Here is a small piece of code creating three named vectors, all with the same three names of the elements:
# Create three similarly named vectors
vec_1 <- c("element_one" = 3, "element_two" = 7, "element_three" = 9)
vec_2 <- c("element_one" = 7, "element_two" = 2, "element_three" = 4)
vec_3 <- c("element_one" = 10, "element_two" = 16, "element_three" = 1)
I am looking to find a simple and elegant solution to the problem of combining multiple similarly named vectors using the bind_cols function, whilst maintaining those names as a new column in the final tibble. Up to this point I have used the base r cbind function to achieve this.
# Combined the three vectors by their names
combined_vec <- cbind(vec_1, vec_2 = vec_2[names(vec_1)], vec_3 = vec_3[names(vec_1)])
# Create a tibble that keeps the vector names as a column
new_combined <- combined_vec %>%
as.data.frame() %>%
rownames_to_column() %>%
tibble()
Is there a way of achieving this more simply, for example, with the bind_cols function? Or can anyone suggest a simpler solution to achieve this result?

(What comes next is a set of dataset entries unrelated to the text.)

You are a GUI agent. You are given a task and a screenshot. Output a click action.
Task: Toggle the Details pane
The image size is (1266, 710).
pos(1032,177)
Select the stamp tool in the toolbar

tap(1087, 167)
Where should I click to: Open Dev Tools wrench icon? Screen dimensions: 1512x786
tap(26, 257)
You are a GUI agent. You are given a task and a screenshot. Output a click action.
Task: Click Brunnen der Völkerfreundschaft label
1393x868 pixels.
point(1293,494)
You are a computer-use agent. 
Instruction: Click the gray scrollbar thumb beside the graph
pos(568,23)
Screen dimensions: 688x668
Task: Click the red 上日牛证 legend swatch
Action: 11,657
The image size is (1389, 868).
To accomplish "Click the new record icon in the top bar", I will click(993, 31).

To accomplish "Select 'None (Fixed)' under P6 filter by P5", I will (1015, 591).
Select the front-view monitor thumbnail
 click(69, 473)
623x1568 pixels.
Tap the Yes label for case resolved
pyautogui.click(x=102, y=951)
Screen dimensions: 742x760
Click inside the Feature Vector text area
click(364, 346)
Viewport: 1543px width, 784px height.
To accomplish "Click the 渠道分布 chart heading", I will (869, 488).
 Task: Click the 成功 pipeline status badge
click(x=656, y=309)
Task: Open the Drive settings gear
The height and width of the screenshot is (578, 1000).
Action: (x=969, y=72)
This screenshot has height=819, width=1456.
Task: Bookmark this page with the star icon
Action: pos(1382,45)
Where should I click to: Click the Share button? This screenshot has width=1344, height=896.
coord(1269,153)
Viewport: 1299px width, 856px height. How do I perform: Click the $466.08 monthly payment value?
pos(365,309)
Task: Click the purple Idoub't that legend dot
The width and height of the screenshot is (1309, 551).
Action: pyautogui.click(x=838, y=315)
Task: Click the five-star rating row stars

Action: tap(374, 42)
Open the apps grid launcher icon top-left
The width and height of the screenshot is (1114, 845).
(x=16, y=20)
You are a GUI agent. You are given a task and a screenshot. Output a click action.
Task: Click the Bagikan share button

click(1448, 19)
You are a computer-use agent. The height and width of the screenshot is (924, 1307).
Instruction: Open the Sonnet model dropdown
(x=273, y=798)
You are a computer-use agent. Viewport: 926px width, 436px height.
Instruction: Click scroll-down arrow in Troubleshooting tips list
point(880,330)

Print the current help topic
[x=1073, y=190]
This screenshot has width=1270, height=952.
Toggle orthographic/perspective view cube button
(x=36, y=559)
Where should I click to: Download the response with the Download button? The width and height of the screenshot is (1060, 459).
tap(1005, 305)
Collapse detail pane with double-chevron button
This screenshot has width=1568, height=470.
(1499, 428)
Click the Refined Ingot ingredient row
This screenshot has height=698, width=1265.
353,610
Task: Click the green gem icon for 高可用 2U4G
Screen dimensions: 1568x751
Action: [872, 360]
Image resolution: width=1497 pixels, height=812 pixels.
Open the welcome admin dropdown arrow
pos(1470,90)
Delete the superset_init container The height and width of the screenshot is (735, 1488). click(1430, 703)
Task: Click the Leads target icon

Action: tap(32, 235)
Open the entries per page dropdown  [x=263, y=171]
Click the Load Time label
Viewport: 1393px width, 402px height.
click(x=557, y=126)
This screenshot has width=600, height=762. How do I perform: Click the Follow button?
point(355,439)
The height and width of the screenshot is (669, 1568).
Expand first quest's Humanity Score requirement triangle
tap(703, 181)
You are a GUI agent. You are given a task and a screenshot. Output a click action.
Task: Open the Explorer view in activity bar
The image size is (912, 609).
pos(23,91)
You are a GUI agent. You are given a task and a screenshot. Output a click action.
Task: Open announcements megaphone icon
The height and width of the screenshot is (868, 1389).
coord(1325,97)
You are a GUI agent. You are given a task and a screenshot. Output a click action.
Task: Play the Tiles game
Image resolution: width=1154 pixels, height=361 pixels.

CodePudding user response:
You could use enframe()
to convert each named vector to a 2-column dataframe and merge them by their names.
library(tidyverse)
mget(ls(pattern = 'vec_')) %>%
imap(~ enframe(.x, name = "id", value = .y)) %>%
reduce(left_join, by = "id")
# # A tibble: 3 × 4
# id vec_1 vec_2 vec_3
# <chr> <dbl> <dbl> <dbl>
# 1 element_one 3 7 10
# 2 element_two 7 2 16
# 3 element_three 9 4 1
CodePudding user response:
We can convert named vectors into dataframes using stack, then use merge with Reduce to merge multiple dataframes:
Reduce(function(...) merge(..., all = TRUE, by = "ind"),
lapply(mget(ls(pattern = 'vec_')), stack))
# ind values.x values.y values
# 1 element_one 3 7 10
# 2 element_three 9 4 1
# 3 element_two 7 2 16
CodePudding user response:
Assuming identically named vectors (I'm not sure how you would resolve the ambiguity with similarly named columns), how about:
library(tibble)
library(magrittr)
library(dplyr)
tibble() %>%
bind_rows(list(vec_1, vec_2, vec_3)) %>%
add_column(id=names(vec_1), .before=1)
# A tibble: 3 × 4
id element_one element_two element_three
<chr> <dbl> <dbl> <dbl>
1 element_one 3 7 9
2 element_two 7 2 4
3 element_three 10 16 1
Or, a general solution:
doIt <- function(...) {
x <- list(...)
tibble() %>%
bind_rows(x) %>%
add_column(id=names(x[[1]]), .before=1)
}
doIt(vec_1, vec_2, vec_3)
# A tibble: 3 × 4
id element_one element_two element_three
<chr> <dbl> <dbl> <dbl>
1 element_one 3 7 9
2 element_two 7 2 4
3 element_three 10 16 1
If @DarrenTsai is correct, then
tibble(vec_1, vec_2, vec_3) %>%
add_column(id=names(vec_1), .before=1)
# A tibble: 3 × 4
id vec_1 vec_2 vec_3
<chr> <dbl> <dbl> <dbl>
1 element_one 3 7 10
2 element_two 7 2 16
3 element_three 9 4 1
appears to give the required result.